DIRECTIONS:
(1) Rewrite the paragraph of the article on typesafe opcodes that begins "In Coq we can associate" as a short bulleted list, keeping its main facts.
(2) Update the article on typesafe opcodes from "Record RegionByte := mkRegionByte" up to and including "(Nat.eqb l.(tt_byte) r.(tt_byte)).", replacing "tt_byte" with "byte_idx".
(3) Answer these questions from the article on typesafe opcodes:
(a) What does the article assume about stack and heap memory in order to model them as typed memory regions?
(b) According to the comment on the simplified memory state, what always happens when sys_brk is called?
(c) Which four fields make up the MemoryState record?

TEXT TO READ:

begin

Most Opcodes Are Typesafe If Memory Is Infinite

Modelling An Executable Binary In Coq

Aug 27, 2024

Most existing program verification sits on top of the compiler, and assumes that compiler transformations are sound. It is also possible, if not a little tedious, to model program semantics at the instruction level. The only trick used to do so is to assume that stack and heap memory are infinite, which allows for us to model these memory spaces as typed memory regions. After making this assumption it is then possible to project typed effects onto a definition of each individual opcode. As an example program we can model some properties of a hello world program.

What is a Typed Memory Region?

(* Memory Is Denominated in Bytes *)
Record RegionByte := mkRegionByte {
   tt : nat;      (* The type of this region represented as an Ordinal *)
   tt_byte : nat; (* The type-byte-index of this byte *)
}.
Definition beq_rb (l: RegionByte)(r: RegionByte): bool :=
   (Nat.eqb l.(tt) r.(tt)) && (Nat.eqb l.(tt_byte) r.(tt_byte)).
Definition beqo_rb (l: option RegionByte)(r: RegionByte): bool := match l with
   | Some lo => (Nat.eqb lo.(tt) r.(tt)) && (Nat.eqb lo.(tt_byte) r.(tt_byte))
   | None => false end.

In Coq we can associate an individual byte of memory with a nominal type. Each byte will then receive a type ordinal that we will associate with known properties of that type. The region byte also needs a byte index which tells us which ordered byte of the corresponding type is saved in this memory cell. Memory can be allocated in ascending order, or descending order, or broken up into pieces across registers, so we need to keep track of what goes where. We can use these properties to verify that pushing and popping to move typed regions is still typesafe.

(* Knowledge of a Memory Region is a Partial Function *)
Record Region := mkRegion {
   known : ZM.t RegionByte;
}.

(* Simplified Memory State assumes that
   1. stack space is sufficient (effectively infinite)
   2. sys_brk always succeeds at acquiring more memory (effectively infinite)
 *)
Record MemoryState := mkMemoryState {
   register_state : Region;
   stack_state : Region;
   frame_state : Region;
   heap_state : Region;
}.

end

RECORD EXTRACTS:
begin

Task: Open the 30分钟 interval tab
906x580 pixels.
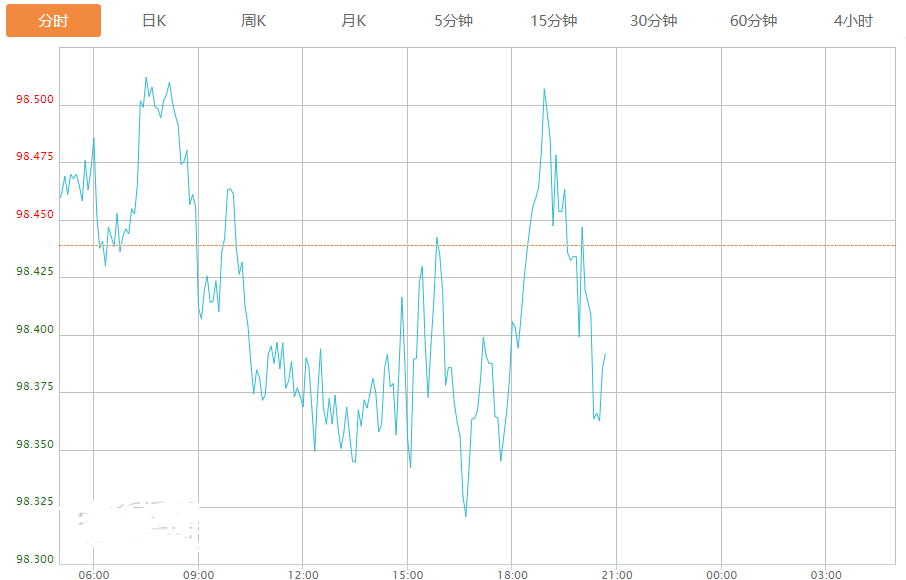Action: click(653, 21)
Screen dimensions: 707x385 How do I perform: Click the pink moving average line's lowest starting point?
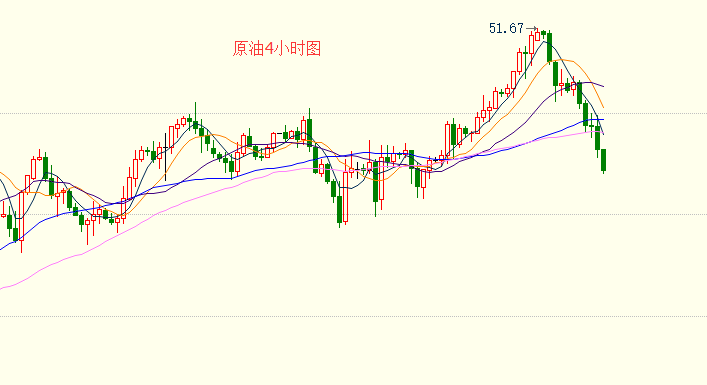(1, 288)
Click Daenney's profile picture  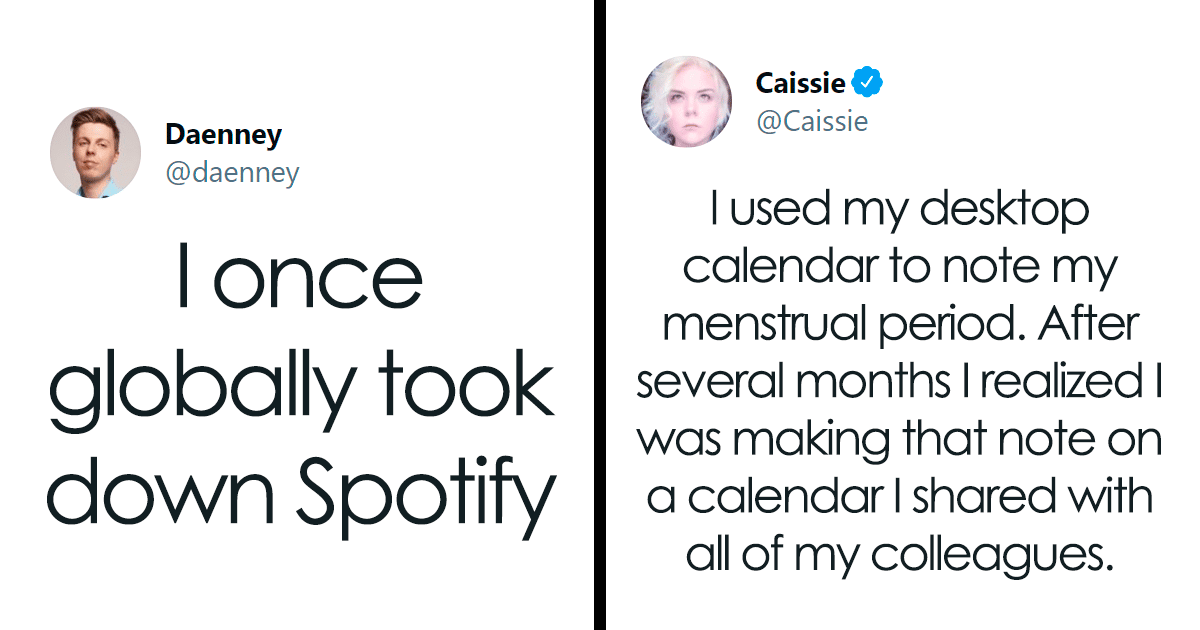[96, 152]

end

PER-TASK ANSWERS:
(1)
- In Coq, each byte of memory can be associated with a nominal type.
- Each byte receives a type ordinal that is linked to known properties of that type.
- A region byte also needs a byte index, which tells which ordered byte of its type is saved in that memory cell.
- Memory can be allocated in ascending order, in descending order, or in pieces across registers, so the location of each part must be tracked.
- These properties can be used to verify that pushing and popping to move typed regions remains typesafe.

(2)
Record RegionByte := mkRegionByte {
   tt : nat;      (* The type of this region represented as an Ordinal *)
   byte_idx : nat; (* The type-byte-index of this byte *)
}.
Definition beq_rb (l: RegionByte)(r: RegionByte): bool :=
   (Nat.eqb l.(tt) r.(tt)) && (Nat.eqb l.(byte_idx) r.(byte_idx)).

(3)
(a) It assumes that stack and heap memory are infinite.
(b) It always succeeds at acquiring more memory.
(c) register_state, stack_state, frame_state, and heap_state.